Action item> The answer must consist of each line below that contains the string "computer".

___ Dataset records

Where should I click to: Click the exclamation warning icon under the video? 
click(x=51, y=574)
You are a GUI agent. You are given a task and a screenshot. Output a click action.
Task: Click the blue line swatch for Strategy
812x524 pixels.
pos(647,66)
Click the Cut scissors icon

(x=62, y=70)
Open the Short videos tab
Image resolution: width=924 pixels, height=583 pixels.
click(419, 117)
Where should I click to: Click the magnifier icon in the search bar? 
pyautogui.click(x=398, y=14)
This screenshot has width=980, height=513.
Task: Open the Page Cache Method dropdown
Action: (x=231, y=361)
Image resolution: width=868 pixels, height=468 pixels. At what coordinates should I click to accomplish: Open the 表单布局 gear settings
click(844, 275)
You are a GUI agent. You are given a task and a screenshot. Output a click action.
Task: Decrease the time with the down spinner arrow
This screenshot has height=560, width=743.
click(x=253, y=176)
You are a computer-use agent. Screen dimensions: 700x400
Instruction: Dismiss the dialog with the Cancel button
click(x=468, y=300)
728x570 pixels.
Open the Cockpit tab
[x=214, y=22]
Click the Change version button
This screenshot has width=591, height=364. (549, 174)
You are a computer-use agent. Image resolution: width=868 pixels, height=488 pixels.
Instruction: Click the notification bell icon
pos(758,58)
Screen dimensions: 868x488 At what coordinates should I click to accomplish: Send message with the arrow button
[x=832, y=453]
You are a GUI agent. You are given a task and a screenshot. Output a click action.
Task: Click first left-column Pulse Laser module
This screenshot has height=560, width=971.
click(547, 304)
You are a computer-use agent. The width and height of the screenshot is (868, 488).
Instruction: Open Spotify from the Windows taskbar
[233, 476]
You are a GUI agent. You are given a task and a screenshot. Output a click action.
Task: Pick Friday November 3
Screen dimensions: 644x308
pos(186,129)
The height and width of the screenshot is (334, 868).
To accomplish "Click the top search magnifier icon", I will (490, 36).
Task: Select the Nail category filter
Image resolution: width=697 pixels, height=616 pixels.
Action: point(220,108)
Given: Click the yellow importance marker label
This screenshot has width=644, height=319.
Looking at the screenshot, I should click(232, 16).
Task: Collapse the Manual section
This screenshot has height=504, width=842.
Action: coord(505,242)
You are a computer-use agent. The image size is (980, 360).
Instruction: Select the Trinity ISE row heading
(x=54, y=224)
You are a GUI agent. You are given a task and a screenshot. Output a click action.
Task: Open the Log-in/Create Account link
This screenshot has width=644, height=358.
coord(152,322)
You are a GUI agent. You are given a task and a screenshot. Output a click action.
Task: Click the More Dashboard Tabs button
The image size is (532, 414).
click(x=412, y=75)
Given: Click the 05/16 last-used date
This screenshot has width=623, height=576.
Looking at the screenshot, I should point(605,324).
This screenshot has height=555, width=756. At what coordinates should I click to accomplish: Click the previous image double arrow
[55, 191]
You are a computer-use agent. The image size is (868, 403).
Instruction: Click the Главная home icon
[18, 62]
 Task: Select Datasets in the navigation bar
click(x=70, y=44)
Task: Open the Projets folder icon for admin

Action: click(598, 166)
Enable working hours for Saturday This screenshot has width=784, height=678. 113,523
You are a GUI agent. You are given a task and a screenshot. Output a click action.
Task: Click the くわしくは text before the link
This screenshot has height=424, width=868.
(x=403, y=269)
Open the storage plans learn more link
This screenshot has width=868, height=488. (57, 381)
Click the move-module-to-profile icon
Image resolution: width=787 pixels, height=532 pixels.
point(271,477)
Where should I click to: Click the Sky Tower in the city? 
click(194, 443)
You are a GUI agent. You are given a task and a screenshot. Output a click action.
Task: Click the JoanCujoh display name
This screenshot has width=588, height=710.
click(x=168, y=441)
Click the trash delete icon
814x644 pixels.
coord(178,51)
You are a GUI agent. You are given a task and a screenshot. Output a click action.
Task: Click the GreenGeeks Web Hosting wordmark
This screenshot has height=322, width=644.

______

Answer for this exercise>
You are a computer-use agent. Screen dimensions: 700x400
You are a computer-use agent. Image resolution: width=868 pixels, height=488 pixels.
You are a computer-use agent. The width and height of the screenshot is (868, 488).
You are a computer-use agent. The image size is (980, 360).
You are a computer-use agent. The image size is (868, 403).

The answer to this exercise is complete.